Action item ->
Which lines of the data contain the string "computer"? Copy every one.

Excerpts from a dataset ->

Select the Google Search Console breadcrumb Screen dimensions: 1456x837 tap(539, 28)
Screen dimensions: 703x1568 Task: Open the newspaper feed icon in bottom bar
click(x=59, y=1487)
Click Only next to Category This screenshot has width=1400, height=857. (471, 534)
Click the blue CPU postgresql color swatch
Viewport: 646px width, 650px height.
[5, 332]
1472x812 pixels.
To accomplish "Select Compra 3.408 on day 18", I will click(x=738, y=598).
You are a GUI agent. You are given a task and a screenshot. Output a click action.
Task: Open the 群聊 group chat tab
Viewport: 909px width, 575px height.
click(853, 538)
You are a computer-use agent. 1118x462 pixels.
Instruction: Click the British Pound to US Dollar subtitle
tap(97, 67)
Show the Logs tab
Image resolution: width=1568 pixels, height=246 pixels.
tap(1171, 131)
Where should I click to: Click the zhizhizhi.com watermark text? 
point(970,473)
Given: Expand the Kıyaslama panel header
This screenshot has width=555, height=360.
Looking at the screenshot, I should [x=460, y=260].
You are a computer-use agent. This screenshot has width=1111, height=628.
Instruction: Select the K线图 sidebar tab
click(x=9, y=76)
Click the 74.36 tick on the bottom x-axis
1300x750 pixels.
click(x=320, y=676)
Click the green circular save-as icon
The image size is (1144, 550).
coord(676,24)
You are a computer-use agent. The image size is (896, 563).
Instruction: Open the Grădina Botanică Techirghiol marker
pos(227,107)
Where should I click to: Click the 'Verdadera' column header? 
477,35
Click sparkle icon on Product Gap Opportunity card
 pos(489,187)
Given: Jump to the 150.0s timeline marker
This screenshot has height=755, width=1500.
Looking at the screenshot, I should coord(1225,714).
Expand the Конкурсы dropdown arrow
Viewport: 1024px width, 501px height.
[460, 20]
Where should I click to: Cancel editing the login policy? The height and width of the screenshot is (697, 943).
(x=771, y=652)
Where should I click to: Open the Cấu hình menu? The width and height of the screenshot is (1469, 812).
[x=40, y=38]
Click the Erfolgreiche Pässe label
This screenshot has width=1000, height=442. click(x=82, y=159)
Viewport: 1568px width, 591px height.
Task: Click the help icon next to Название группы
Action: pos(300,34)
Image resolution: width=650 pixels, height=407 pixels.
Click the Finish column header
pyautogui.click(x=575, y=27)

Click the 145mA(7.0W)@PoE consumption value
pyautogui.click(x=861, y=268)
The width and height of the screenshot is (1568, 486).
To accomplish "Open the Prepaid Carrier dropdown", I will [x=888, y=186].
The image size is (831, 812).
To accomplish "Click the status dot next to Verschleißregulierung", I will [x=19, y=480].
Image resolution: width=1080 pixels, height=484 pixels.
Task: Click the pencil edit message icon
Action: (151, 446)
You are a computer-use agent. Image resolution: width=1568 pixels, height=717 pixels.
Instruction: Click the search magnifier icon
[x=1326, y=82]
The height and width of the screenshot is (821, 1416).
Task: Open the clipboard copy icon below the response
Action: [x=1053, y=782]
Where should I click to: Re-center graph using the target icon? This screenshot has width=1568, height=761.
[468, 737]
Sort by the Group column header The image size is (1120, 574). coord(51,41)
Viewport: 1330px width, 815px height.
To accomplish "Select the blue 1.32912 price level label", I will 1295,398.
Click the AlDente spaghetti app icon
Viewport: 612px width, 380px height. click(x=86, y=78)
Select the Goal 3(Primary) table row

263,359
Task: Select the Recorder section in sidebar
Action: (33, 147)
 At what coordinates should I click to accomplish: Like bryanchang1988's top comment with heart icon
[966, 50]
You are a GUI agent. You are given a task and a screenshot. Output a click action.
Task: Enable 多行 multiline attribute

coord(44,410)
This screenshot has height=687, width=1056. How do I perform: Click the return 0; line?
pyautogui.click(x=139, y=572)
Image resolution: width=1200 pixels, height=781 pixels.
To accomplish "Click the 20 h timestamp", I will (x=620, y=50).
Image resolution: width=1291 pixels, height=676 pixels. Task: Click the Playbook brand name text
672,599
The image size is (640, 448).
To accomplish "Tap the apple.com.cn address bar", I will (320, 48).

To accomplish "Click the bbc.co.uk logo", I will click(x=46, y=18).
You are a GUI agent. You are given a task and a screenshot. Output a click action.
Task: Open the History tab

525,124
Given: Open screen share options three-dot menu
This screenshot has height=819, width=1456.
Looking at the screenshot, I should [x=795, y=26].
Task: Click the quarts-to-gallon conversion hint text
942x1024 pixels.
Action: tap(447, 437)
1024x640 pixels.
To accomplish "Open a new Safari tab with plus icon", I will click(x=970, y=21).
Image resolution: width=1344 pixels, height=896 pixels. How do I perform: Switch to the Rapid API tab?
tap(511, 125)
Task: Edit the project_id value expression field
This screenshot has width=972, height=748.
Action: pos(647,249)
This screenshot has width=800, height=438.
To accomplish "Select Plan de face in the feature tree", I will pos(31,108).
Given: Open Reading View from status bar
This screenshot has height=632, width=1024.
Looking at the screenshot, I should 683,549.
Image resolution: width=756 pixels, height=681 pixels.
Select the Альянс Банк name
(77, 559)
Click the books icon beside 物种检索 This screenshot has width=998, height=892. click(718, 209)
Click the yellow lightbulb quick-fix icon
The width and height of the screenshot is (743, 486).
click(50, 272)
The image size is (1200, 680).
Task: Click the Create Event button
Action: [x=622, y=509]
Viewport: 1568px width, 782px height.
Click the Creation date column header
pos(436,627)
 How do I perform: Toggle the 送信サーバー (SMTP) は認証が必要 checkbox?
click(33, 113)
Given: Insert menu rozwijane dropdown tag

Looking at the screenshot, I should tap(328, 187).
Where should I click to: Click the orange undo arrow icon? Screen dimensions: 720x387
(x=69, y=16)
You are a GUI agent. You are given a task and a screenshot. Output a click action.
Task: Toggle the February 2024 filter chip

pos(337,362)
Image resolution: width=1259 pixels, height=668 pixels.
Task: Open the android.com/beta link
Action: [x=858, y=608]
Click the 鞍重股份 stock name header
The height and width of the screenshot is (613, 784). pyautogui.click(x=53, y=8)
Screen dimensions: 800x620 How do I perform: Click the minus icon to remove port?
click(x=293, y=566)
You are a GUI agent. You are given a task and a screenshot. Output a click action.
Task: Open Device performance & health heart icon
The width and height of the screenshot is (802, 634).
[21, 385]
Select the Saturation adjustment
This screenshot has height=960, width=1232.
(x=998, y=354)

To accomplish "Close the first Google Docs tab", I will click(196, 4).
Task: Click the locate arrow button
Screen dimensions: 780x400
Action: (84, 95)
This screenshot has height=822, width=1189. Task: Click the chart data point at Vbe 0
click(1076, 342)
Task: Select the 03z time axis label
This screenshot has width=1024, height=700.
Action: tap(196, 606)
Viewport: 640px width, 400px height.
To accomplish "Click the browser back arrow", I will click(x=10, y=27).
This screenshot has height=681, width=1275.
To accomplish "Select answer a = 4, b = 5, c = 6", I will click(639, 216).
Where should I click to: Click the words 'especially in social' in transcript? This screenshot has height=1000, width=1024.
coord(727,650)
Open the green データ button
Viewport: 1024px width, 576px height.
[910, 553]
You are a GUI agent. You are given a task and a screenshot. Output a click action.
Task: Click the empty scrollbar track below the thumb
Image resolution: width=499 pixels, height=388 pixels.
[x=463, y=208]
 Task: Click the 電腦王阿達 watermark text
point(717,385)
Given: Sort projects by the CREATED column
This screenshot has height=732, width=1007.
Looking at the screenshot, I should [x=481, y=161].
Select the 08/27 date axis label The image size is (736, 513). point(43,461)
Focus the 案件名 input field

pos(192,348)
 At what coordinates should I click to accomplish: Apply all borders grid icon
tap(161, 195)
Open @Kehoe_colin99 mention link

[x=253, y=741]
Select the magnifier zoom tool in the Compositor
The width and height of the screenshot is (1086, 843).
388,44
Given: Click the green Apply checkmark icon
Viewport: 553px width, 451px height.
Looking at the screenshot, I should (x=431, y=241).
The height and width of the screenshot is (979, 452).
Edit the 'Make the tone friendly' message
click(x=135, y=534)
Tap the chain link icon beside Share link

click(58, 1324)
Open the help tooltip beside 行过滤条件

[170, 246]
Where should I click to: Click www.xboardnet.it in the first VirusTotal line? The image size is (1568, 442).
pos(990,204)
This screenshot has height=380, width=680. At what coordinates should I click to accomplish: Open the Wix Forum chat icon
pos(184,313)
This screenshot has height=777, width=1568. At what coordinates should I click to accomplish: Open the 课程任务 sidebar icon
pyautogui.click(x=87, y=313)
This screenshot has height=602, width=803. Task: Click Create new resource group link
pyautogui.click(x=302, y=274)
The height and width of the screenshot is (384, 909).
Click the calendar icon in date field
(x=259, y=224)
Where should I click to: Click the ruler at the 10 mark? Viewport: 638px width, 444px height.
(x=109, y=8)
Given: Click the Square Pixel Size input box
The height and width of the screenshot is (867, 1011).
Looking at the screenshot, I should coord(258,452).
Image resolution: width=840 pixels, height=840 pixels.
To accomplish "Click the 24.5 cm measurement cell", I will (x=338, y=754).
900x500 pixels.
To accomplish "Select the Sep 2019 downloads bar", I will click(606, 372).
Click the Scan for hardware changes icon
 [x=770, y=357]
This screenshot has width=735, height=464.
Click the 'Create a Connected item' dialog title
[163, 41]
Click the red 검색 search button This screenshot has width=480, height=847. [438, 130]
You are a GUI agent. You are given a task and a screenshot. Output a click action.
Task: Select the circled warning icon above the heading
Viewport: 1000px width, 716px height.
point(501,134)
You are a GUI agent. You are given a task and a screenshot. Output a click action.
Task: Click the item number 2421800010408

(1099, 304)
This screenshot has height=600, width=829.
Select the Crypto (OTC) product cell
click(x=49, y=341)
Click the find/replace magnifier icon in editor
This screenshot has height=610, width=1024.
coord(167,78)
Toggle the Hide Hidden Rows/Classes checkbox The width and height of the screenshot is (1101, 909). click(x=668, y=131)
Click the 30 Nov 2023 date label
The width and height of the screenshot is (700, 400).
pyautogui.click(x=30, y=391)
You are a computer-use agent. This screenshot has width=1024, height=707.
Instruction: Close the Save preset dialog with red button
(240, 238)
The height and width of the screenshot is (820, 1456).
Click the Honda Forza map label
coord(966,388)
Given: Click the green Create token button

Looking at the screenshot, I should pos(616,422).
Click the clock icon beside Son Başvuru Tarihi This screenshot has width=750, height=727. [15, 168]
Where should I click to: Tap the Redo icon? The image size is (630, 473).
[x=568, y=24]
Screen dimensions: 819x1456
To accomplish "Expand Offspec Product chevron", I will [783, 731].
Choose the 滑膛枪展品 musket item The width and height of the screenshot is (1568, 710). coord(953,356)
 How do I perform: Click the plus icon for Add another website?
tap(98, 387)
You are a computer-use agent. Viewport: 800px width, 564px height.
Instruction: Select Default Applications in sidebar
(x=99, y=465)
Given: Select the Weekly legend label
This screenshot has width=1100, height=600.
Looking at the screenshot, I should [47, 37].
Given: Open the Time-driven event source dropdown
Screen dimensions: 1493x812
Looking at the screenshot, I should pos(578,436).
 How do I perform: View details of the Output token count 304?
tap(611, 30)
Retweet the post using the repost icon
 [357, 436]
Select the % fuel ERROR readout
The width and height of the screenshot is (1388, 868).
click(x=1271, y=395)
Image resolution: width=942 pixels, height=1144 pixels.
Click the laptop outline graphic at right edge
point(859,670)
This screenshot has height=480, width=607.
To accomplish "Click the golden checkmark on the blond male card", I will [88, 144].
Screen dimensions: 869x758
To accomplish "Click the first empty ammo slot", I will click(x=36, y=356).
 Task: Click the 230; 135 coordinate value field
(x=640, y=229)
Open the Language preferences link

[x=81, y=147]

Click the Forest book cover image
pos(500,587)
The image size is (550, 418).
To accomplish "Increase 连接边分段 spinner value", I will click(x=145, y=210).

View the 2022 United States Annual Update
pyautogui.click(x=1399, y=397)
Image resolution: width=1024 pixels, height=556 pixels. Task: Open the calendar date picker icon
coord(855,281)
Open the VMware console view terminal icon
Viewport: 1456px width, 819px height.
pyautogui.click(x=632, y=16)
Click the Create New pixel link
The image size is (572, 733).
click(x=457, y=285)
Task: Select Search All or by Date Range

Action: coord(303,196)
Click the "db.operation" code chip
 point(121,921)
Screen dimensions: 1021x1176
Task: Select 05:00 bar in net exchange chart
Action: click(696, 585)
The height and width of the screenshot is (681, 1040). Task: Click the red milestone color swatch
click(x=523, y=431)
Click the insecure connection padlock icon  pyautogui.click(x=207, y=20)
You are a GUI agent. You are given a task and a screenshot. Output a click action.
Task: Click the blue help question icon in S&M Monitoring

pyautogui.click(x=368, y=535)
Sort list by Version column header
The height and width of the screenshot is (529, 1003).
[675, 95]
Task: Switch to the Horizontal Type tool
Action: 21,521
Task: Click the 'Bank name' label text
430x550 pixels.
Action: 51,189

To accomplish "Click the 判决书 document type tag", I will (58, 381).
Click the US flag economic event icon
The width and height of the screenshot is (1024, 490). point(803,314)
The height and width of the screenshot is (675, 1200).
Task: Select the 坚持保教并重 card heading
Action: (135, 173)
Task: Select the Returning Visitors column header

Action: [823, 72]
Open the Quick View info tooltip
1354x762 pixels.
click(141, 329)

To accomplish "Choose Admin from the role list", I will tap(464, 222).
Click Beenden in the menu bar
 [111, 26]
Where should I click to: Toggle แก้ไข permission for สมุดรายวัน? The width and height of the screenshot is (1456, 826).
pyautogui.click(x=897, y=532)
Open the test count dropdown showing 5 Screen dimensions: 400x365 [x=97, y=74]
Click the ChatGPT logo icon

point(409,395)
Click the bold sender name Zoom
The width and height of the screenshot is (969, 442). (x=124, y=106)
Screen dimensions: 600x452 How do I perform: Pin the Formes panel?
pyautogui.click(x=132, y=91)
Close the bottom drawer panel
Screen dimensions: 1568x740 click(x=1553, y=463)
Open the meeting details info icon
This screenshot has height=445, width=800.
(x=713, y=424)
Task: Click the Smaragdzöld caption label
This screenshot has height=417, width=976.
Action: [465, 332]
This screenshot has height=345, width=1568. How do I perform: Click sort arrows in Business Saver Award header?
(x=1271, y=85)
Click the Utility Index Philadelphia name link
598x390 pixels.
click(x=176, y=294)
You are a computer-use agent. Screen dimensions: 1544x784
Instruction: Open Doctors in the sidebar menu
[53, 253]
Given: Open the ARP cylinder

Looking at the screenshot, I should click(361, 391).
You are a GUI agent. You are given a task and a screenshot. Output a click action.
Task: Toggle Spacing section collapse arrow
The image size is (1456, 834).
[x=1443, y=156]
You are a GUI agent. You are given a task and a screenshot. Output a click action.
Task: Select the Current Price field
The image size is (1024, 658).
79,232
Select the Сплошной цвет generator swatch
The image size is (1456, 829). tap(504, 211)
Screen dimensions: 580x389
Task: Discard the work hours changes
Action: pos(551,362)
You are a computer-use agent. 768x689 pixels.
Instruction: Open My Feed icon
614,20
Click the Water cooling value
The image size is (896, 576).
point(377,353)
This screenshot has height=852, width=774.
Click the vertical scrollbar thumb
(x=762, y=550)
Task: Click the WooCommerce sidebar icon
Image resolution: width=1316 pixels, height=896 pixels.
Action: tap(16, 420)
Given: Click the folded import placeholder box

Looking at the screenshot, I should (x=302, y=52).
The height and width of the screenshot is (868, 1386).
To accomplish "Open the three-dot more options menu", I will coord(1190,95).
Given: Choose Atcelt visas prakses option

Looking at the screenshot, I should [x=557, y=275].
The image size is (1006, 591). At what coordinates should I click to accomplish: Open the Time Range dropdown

Completed task ->
You are a computer-use agent. 1118x462 pixels.
You are a computer-use agent. This screenshot has width=1111, height=628.
You are a computer-use agent. The image size is (896, 563).
You are a computer-use agent. Image resolution: width=1568 pixels, height=717 pixels.
You are a computer-use agent. This screenshot has width=1024, height=707.
You are a computer-use agent. Viewport: 800px width, 564px height.
You are a computer-use agent. Screen dimensions: 1544x784
You are a computer-use agent. 768x689 pixels.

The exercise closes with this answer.